A RECENT Exeter meeting (February 2) of vets exposed the fundamental mistakes which are preventing eradication of cattle TB, writes Martin Hancox.

Badgers have been blamed for nearly 50 years as 'the main cause of the spread of Cattle TB', but this all goes back to one bizarre misunderstanding over how TB works in cows.

MAFF vets and Lord Zuckerman in the mid-1970s, wrongly assumed that only the rare 'open visible lesion' reactor cows could spread TB.

But unlike human TB M. tuberculosis, bovine TB M. bovis do not form 'closed tubercles', so reactors are infectious at any stage of the disease.

And they also failed to realise that all the 'NVL unconfirmed' reactors with no visible lesions in the lungs are merely the newly infected early TB.

So, within herd spread by close aerosol 'contact' in barns produces c. 3 NVL cases/ breakdown, which disperse to cause a scatter of three unconfirmed breakdowns.

Absolutely nothing to do with badgers after all.

Ironically, two Irish studies re-discovered the fact that all unconfirmed reactors have caught respiratory TB from other cows, and 20 per cent were infectious.
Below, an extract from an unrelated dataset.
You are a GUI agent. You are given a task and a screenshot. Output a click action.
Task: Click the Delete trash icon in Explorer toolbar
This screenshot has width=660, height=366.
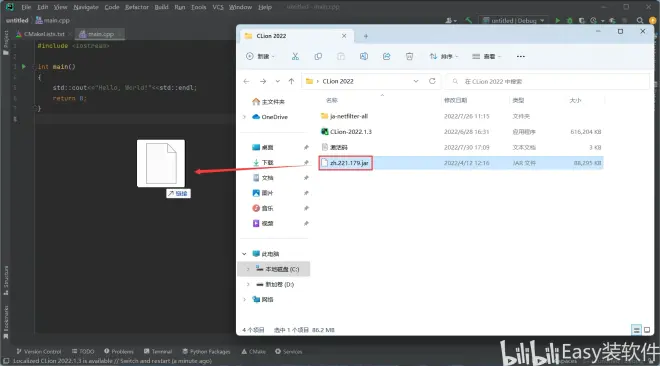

As noted in a 'Guilty secret of kissing cows' article in the New Scientist.

Amazingly vets describing the Gatscombe, Devon chronic herd problem noted that TB only persisted in the housed dairy section, with shared airspace, with no badger visits to barns.

The beef section kept outdoors didn't have aerosol spread, sustaining TB there.

Bravo, however, clearly using two new fast blood tests are the simple way to clear TB from chronic herds, IDEXX Ab, and ACTIPHAGE.

Some 60 chronic herds currently in Devon and in Wales.

Some £30 million wasted culling 32,062 badgers from across around half of each of the south counties last year.

Money far better spent with these new tests.